Data to process:

----------

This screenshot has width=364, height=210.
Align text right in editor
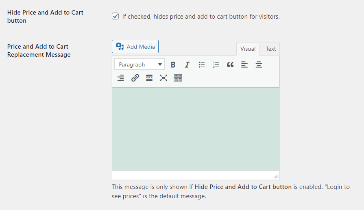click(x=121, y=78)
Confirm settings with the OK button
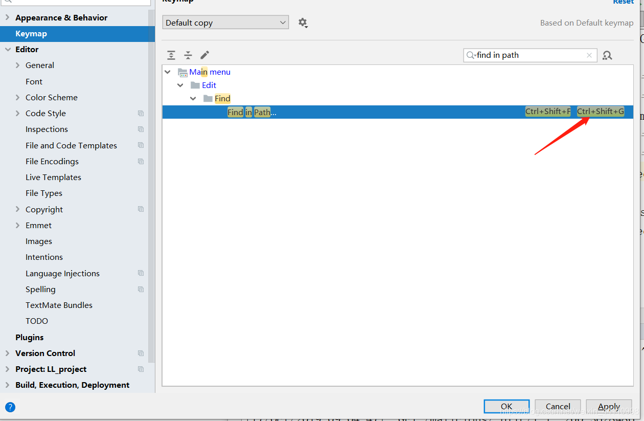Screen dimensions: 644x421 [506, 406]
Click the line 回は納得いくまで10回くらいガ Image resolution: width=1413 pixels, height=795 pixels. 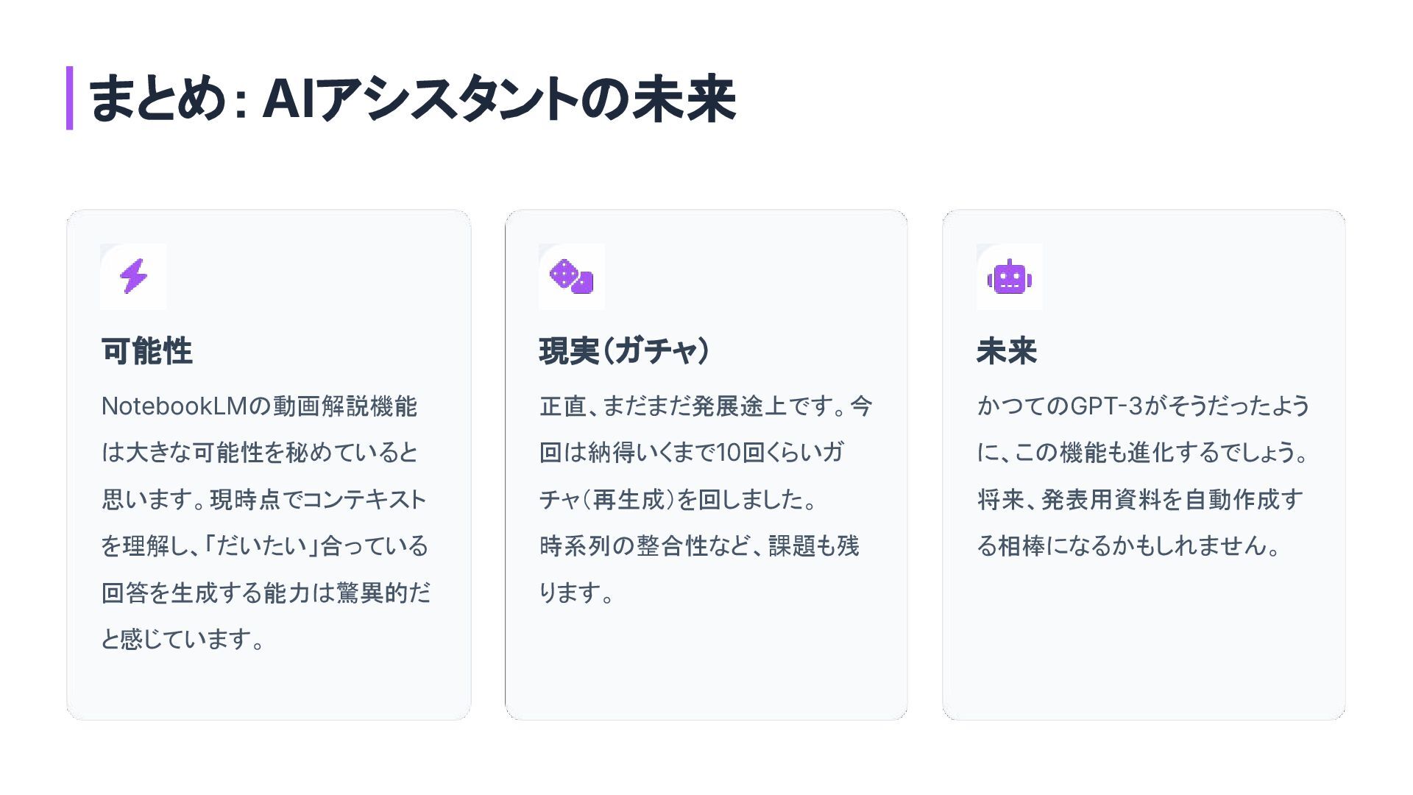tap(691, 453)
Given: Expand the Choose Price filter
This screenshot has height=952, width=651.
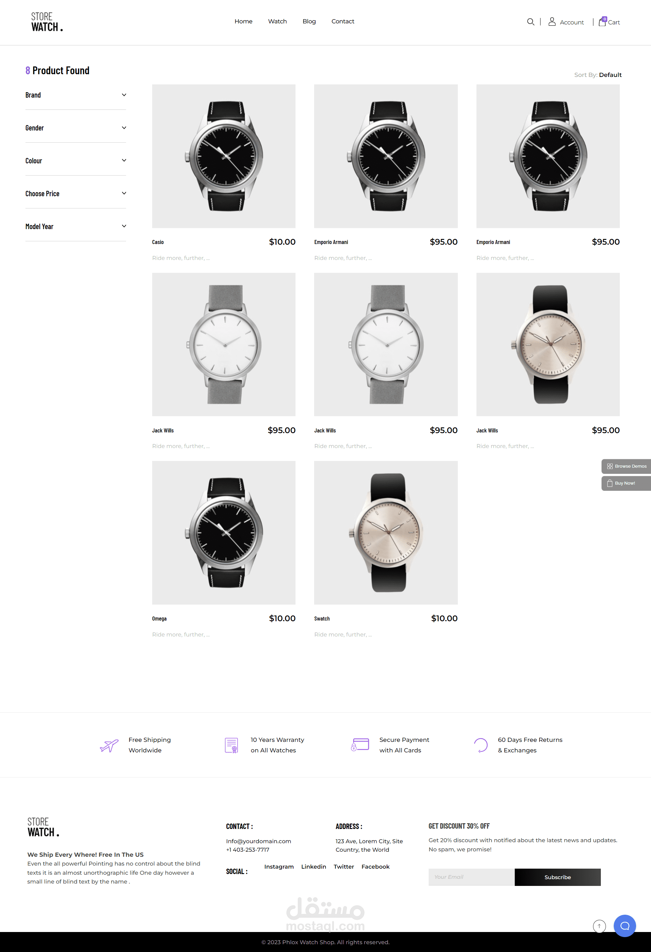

----------

About this exercise:
Copy every line of the data that holds the string "screenshot".

Answer space:
This screenshot has width=364, height=210.
This screenshot has height=952, width=651.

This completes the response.